> Aim:
Identify each line in the records below that contains the string "screenshot" and copy those lines. Case counts.

> Data for this task:
===============

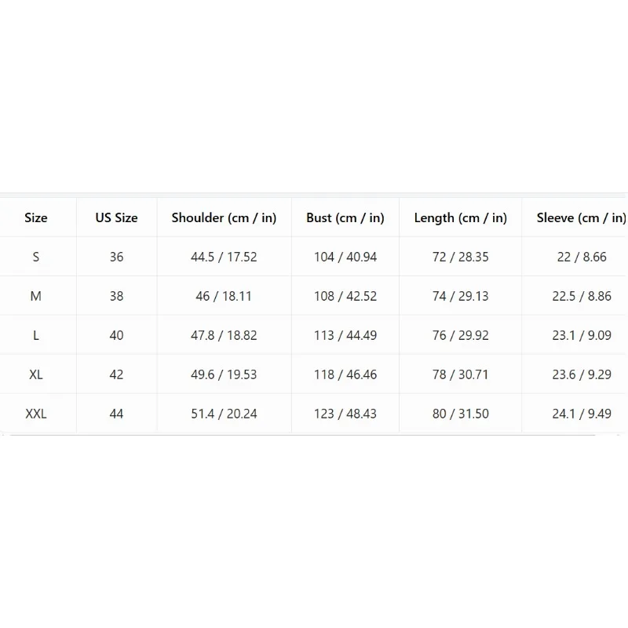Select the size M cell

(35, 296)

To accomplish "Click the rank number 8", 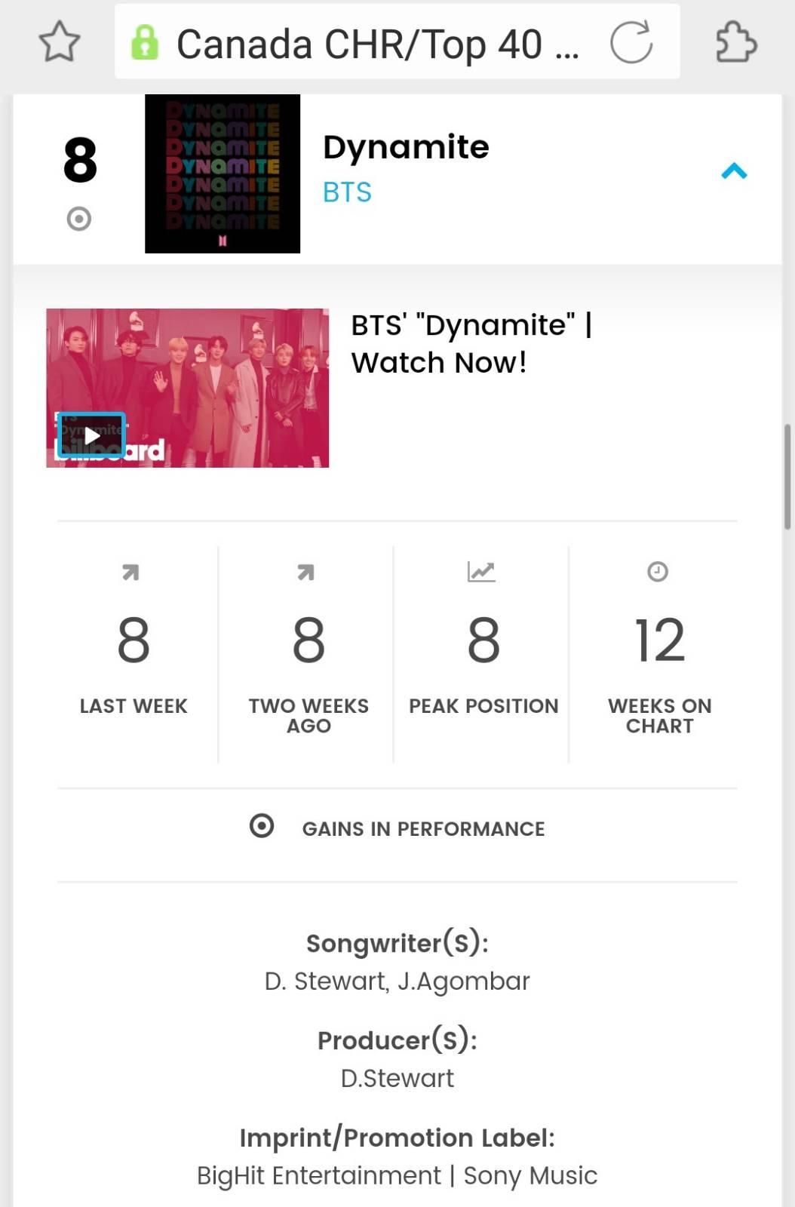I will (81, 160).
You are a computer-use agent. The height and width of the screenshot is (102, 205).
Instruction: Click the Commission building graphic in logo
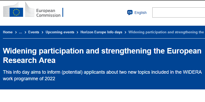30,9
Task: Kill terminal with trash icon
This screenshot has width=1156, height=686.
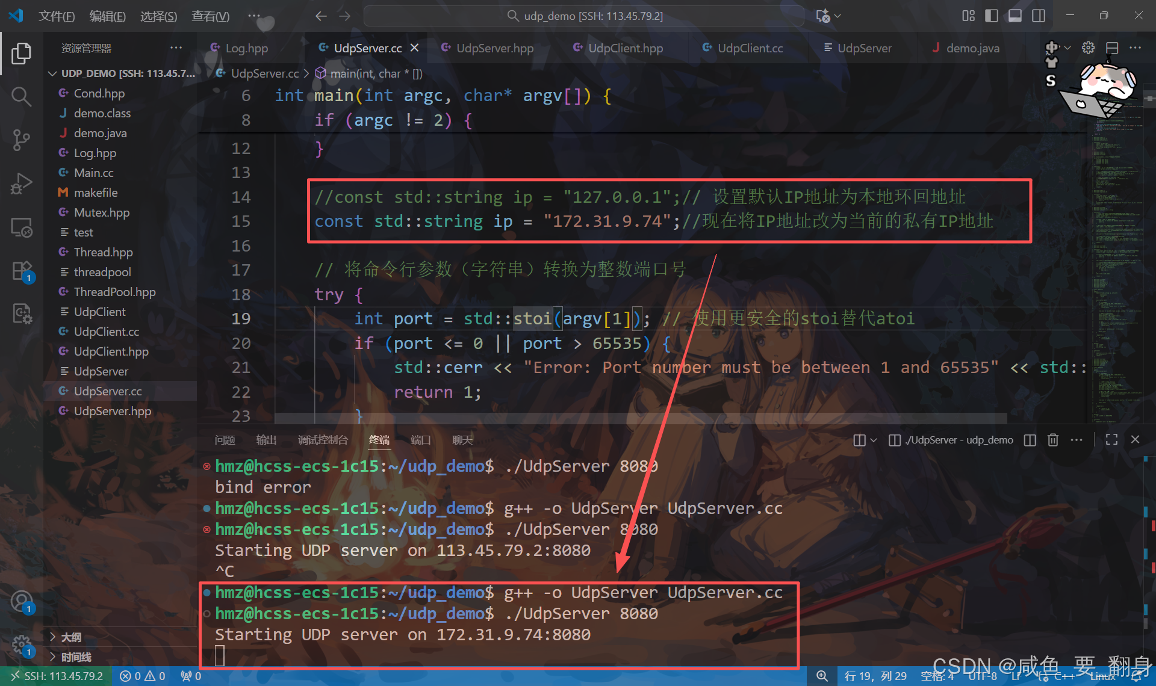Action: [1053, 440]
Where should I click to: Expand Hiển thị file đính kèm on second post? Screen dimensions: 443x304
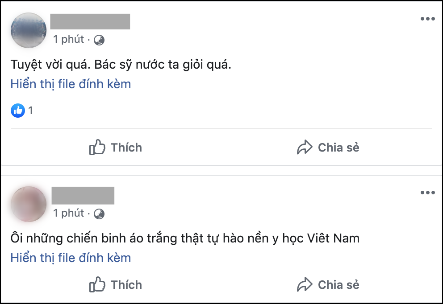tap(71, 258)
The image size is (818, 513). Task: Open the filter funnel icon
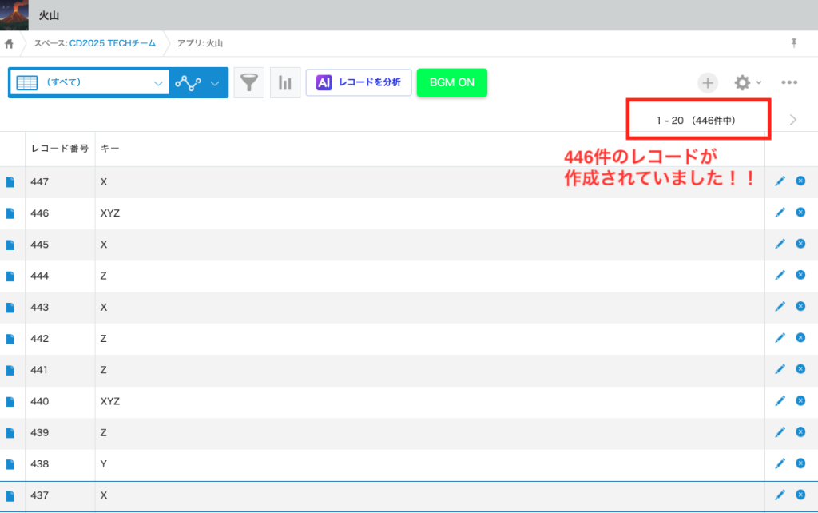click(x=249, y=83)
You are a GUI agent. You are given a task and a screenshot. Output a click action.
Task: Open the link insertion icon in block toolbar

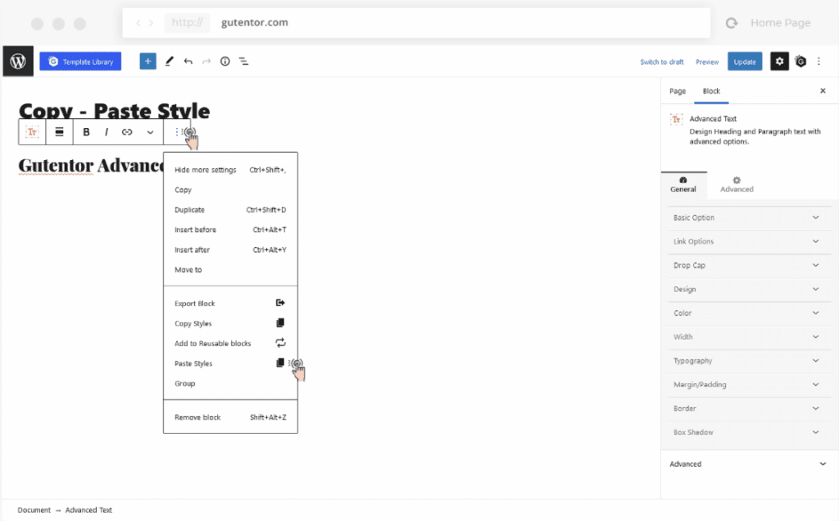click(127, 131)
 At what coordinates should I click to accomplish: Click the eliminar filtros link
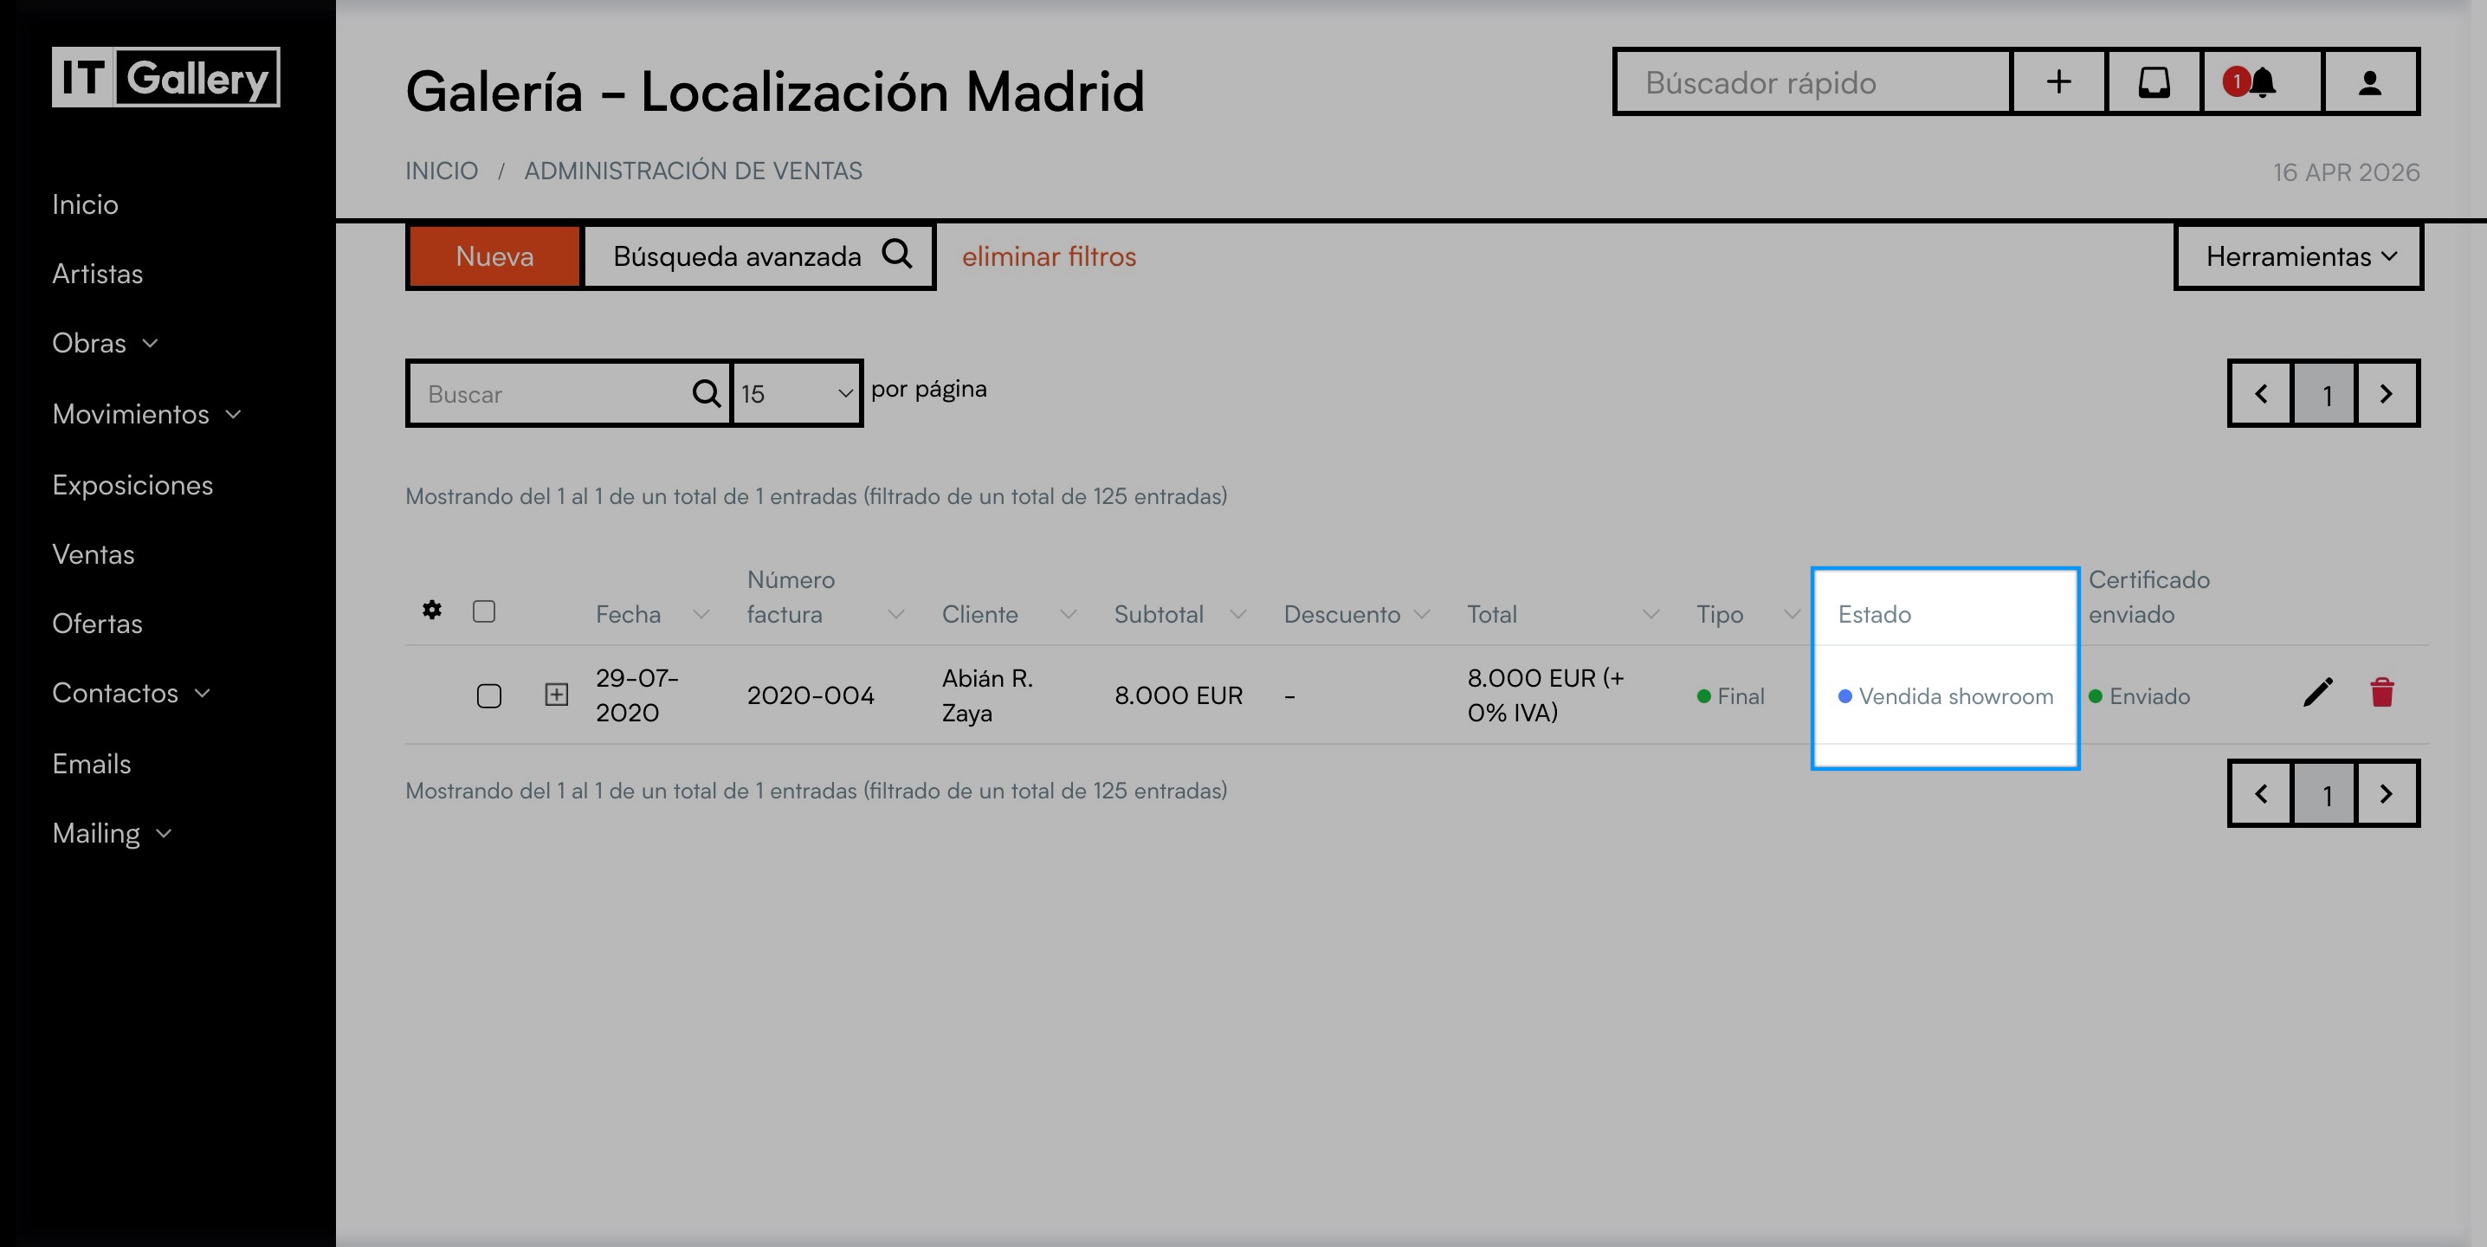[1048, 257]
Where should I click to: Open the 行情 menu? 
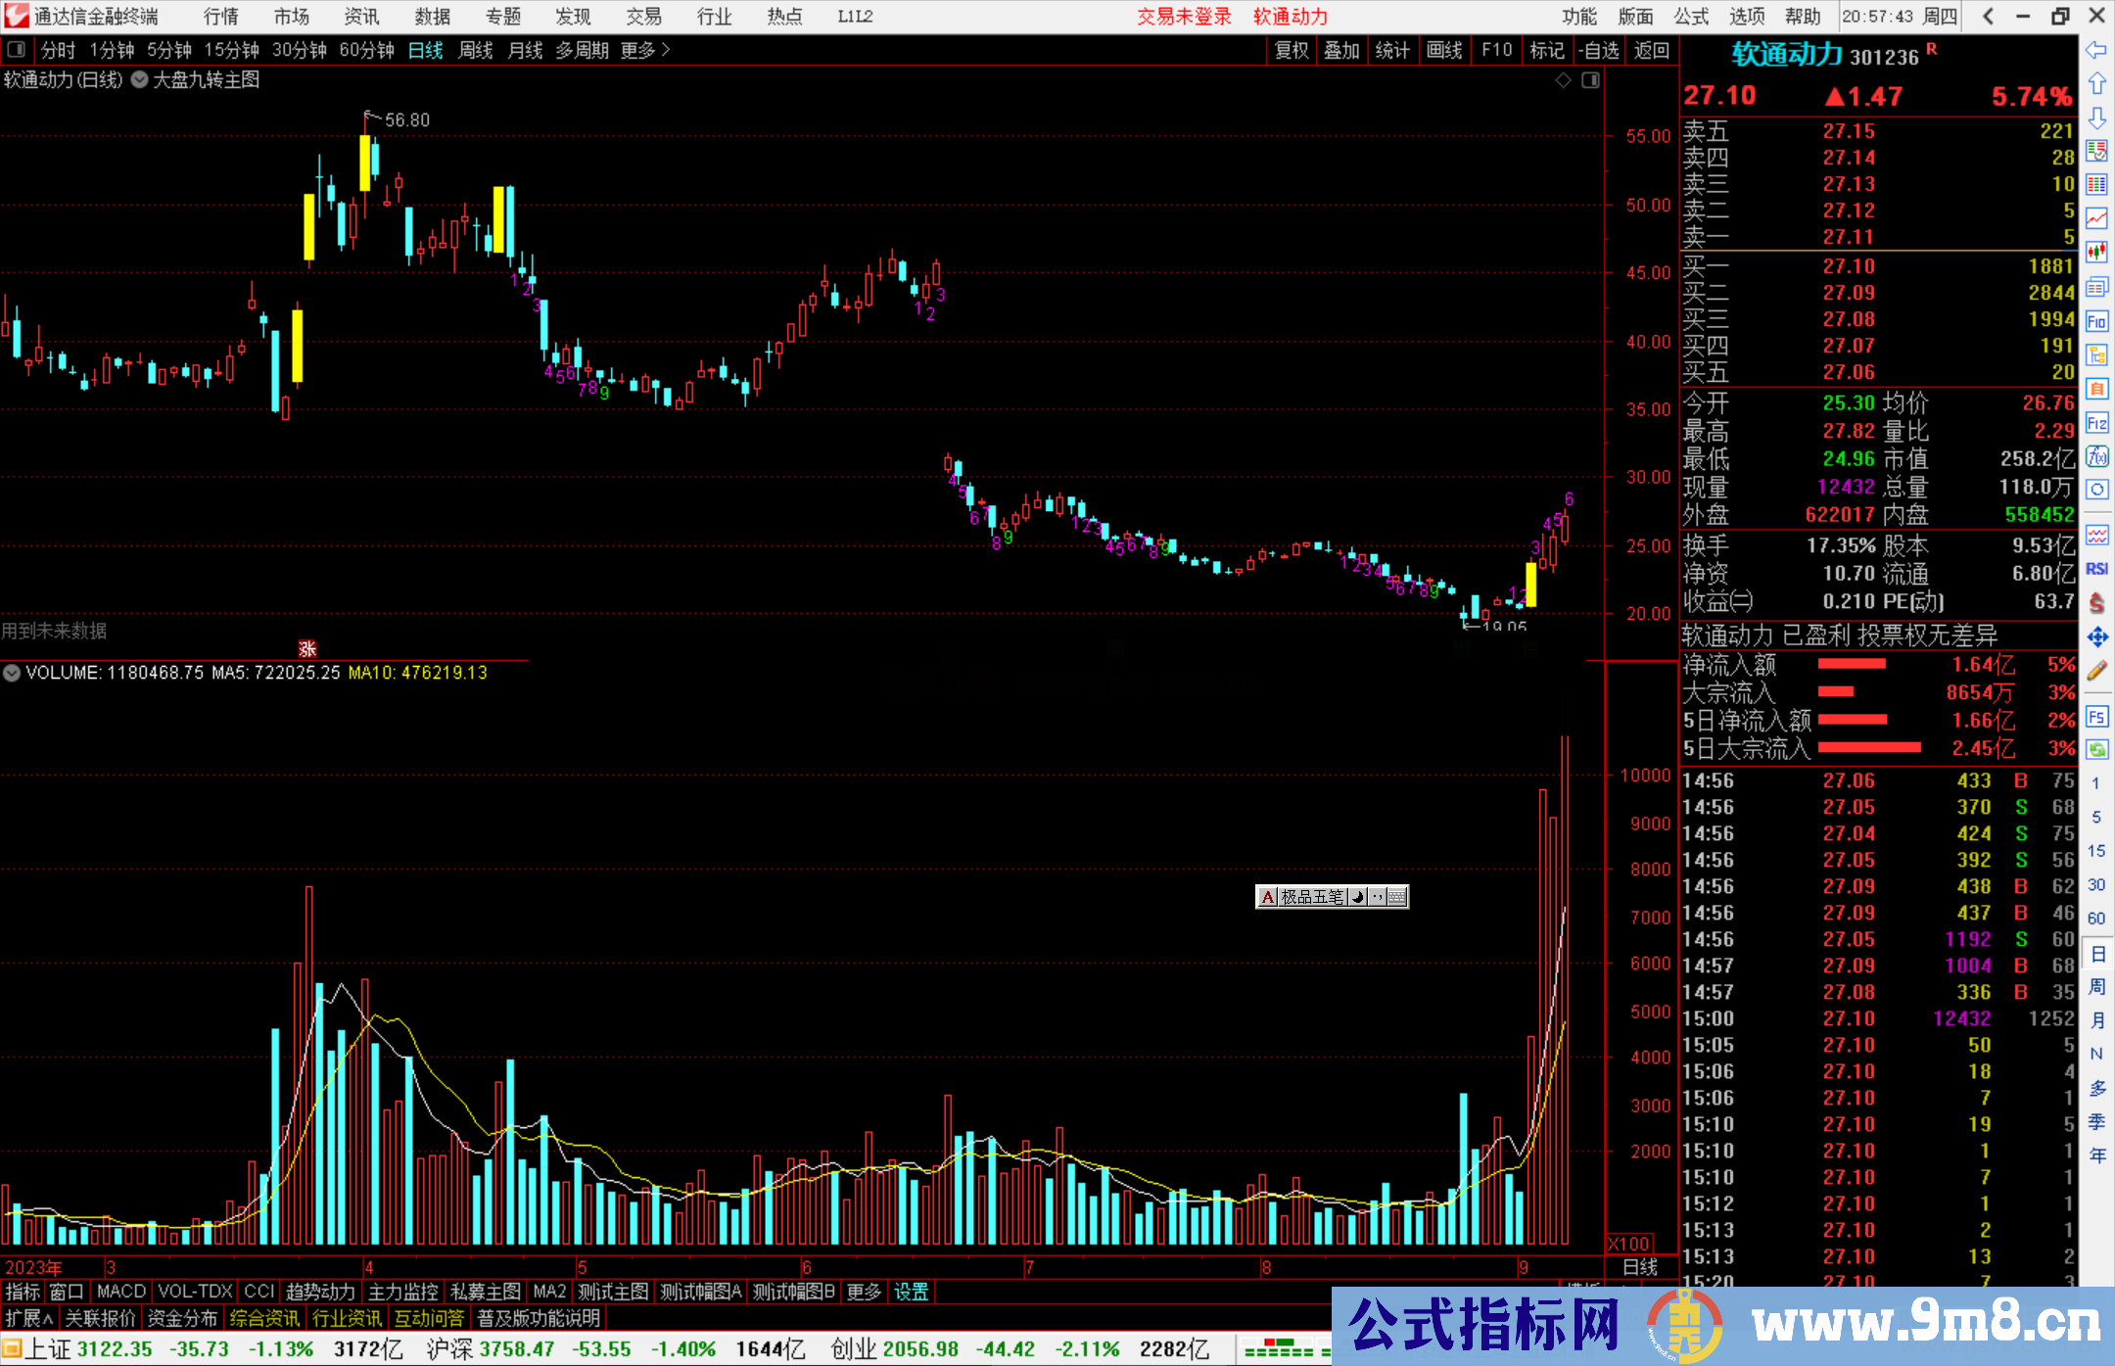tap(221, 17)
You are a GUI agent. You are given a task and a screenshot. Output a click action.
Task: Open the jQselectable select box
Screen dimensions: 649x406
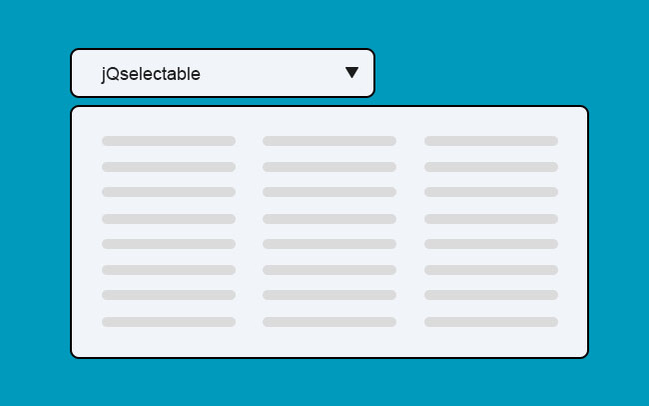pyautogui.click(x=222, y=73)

===============

> Response to this task:
You are a computer-use agent. The height and width of the screenshot is (102, 205).
This screenshot has width=1156, height=686.
You are a GUI agent. You are given a task and a screenshot. Output a click action.
You are a GUI agent. You are given a task and a screenshot. Output a click action.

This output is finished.